A review by jenok
Beautiful Losers by Leonard Cohen

1.0

I hated this book. I think that Cohen was trying to do two things:

1) utilise flawed characters and experimental form to give us a picture of the human condition

2) challenge readers and literary norms with unsettling form and content

Assuming these were the aims of the book (I suggest them in an effort to be generous) I think Cohen comes closer to achieving the second aim, but really fails on both. Beautiful Losers sticks in the mire of its own ugly content, failing entirely to reach any meaning beyond that ugliness.

Let me explain why I am of that opinion, first considering Beautiful Losers as an attempt to show us what the human condition is like.
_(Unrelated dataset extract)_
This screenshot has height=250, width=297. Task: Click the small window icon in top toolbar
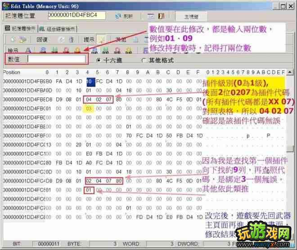(150, 16)
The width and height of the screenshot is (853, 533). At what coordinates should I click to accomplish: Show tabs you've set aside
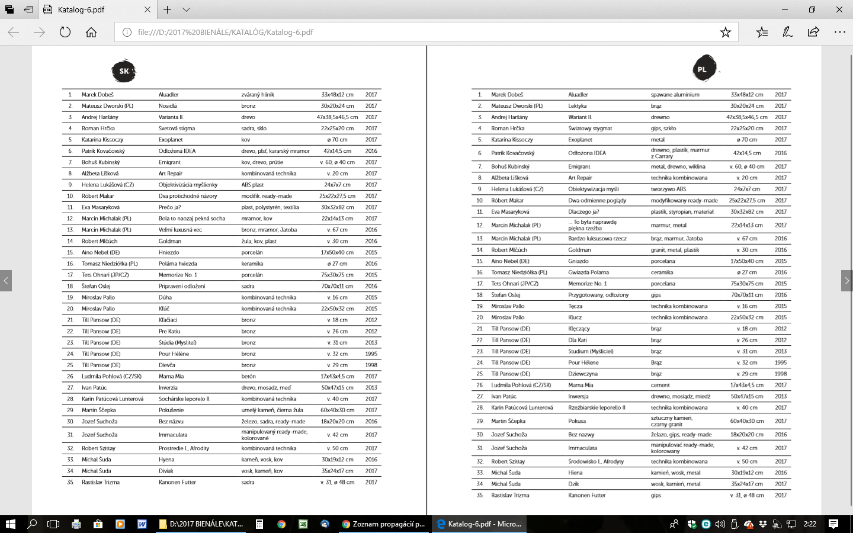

The content of the book, as I have mentioned, is utterly ugly. There are occasional beautiful lines, but they are so interspersed with racist, misogynistic ramblings that their effect is entirely lost. In a different novel, this interspersing of beauty among the mire might indeed be suggestive of the human condition. Here, however, the narrative is so singularly located within the confines of an ego-centric and morally malnourished consciousness that this concept can't begin to take hold. This work is in no way representative of human consciousness, or by extension, the human condition. It is dehumanising to all but one small faction of humanity - to gross effect.

This "gross" effect may be a deliberate move towards the second aim: to challenge readers and literary norms with unsettling form and content. It isn't effective. Art that makes people uncomfortable is impressive when readers are uncomfortable because they are challenged. This text isn't challenging. It is uncomfortable because it is repulsive. To write a text that is ethically reprehensible without challenge to a dominant view or engagement with the issues at hand is artistically lazy and certainly cannot bring us any closer to understanding the condition that we live in. Sure, it might be illustrative of some of the *kinds* of people who exist in our world, but it doesn't touch on anything transcending those individuals.

It also doesn't make any great literary statement stylistically. Beautiful Losers has aged terribly since the sixties. It's crass sexual descriptions would have been radical for the literary scene of the day, but now come across as nothing more than what I suspect they always were - shock value for the sake of shock value. This doesn't do any artistic favours for the novel.

Ultimately, I just don't think there's anything radical about a white man writing about rape, race and paedophilia in an unblinking, unflinching manner. I don't deny the stark facts of these aspects of existence, or that there should be a place for expressing them in literature - but it's not here, and it isn't like this.